NEW TWO-SPEAKER FORMAT for 2019-2020!

@ 8:30 A.M.

Levi Wood, Ph.D.
Assistant Professor
George W. Woodruff School of Mechanical Engineering
Georgia Tech

"Novel Neuroinflammatory Signatures Responsible for Repetitive Mild Traumatic Brain Injury"

RESEARCH
Our research focuses on applying systems analysis approaches and engineering tools to identify novel clinical therapeutic targets for complex diseases. It is challenging to develop new treatments for these diseases, such as Alzheimer's disease (AD) and Traumatic Brain Injury (TBI), because they do not have a single genetic cause and they simultaneously present broad physiologic changes. By combining novel engineered in vitro platforms, mouse models, and multivariate computational systems analysis, we will be able to 1) capture a holistic systems-level understanding of complex diseases, and 2) isolate specific mechanisms driving disease.

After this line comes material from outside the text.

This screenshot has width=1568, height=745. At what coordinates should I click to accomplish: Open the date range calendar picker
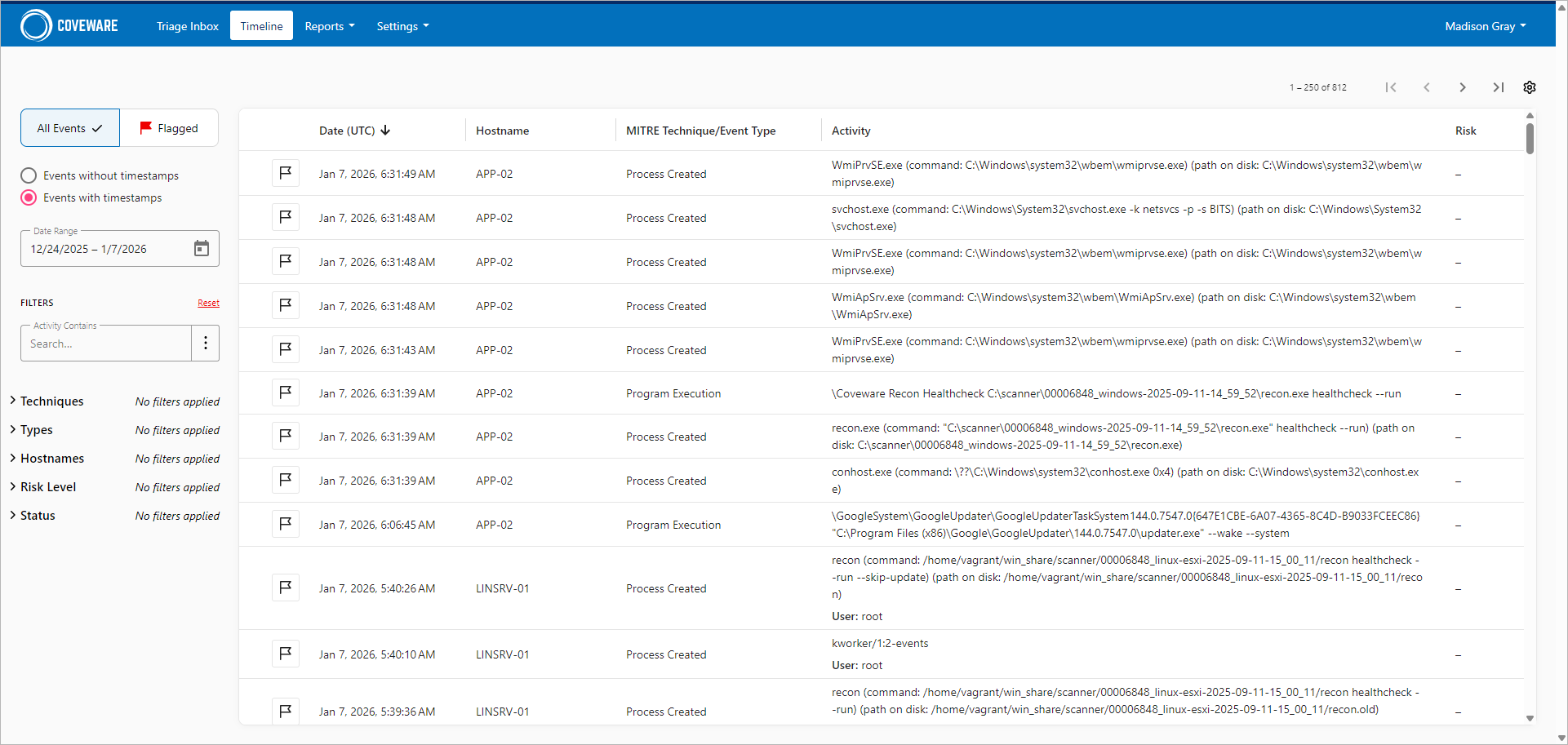(202, 249)
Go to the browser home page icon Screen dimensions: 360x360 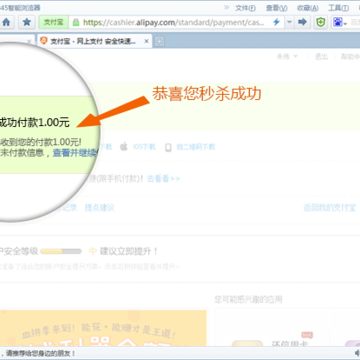(x=6, y=22)
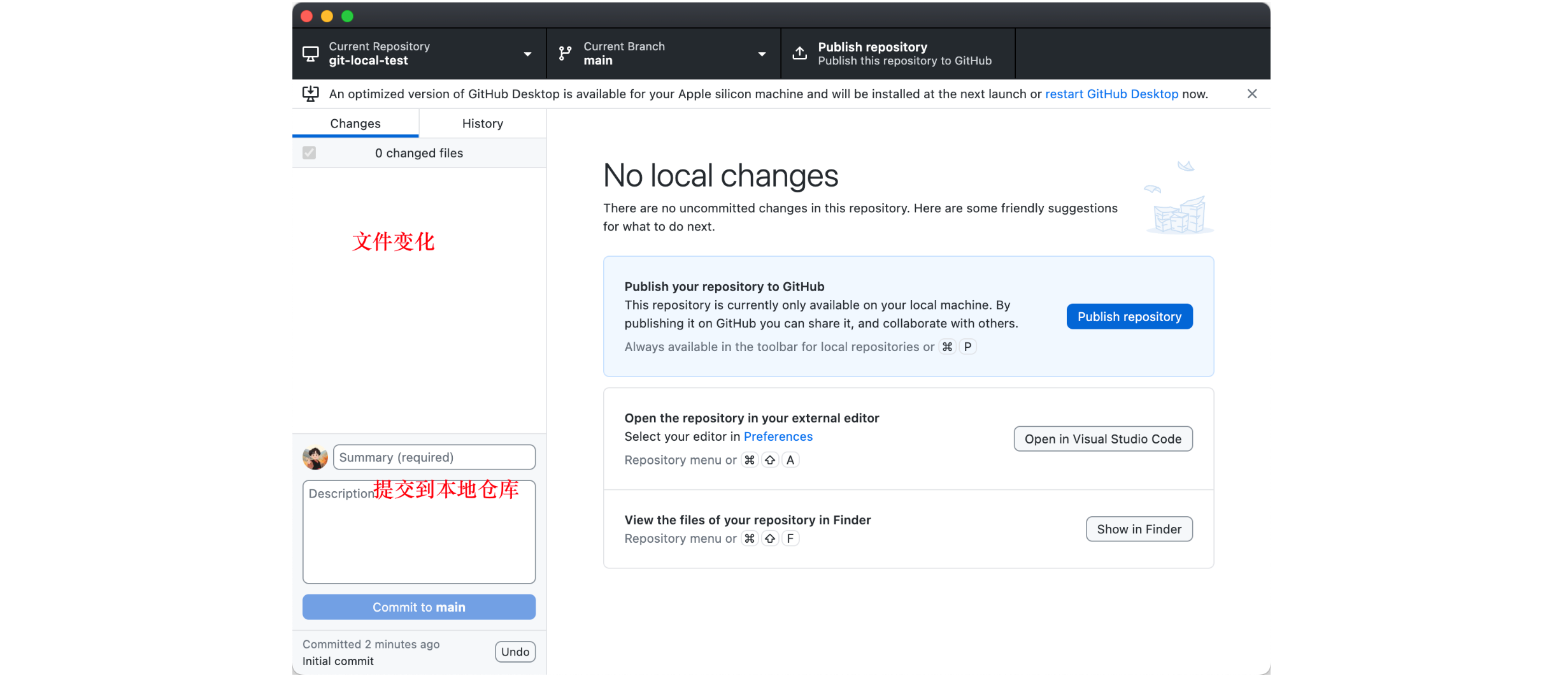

The ultimate goal of our laboratory is to use these tools to identify new mechanisms driving disease onset and progression that will translate to effective therapeutic strategies.

BACKGROUND
Levi Wood, Ph.D., joined Georgia Tech as an Assistant Professor in August, 2015. Prior to his current appointment, he was a postdoctoral fellow at the Beth Israel Deaconess Medical Center, Massachusetts General Hospital, and Harvard Medical School. There he used systems biology to elucidate novel signaling mechanisms in Alzheimer’s disease and intestinal inflammation. Dr. Wood received his Ph.D. in mechanical engineering at the Massachusetts Institute of Technology, where he developed and used a microfluidic platform to identify dominant mechanisms governing vascular geometry during early vascular growth.

@ 9:00 A.M.

Peter Yunker, Ph.D.
Assistant Professor
School of Physics
Georgia Tech

"A New Approach to Antibiotic Susceptibility Testing using Old Optical Techniques"

RESEARCH
We research the soft matter physics that underlies squishy materials and living creatures. These disparate systems are united by a focus on nonequilibrium systems. After all, We live in a nonequilibrium world. Everyday, the sun rises, increasing the local temperature, and then sets, decreasing the temperature. Vapor condenses overnight, only to evaporate during the day. Snow melts in the afternoon sun, only to freeze again under the moon. We too are nonequilibrium systems. We consume food, which is broken down to energy and subsequently used or stored. Despite their ubiquity, however, generation of an understanding of nonequilibrium systems represents a major challenge for physicists.

We are investigating the unique and potentially “universal” physics of densely-packed living matter such as bacterial biofilms and multicellular yeast clusters.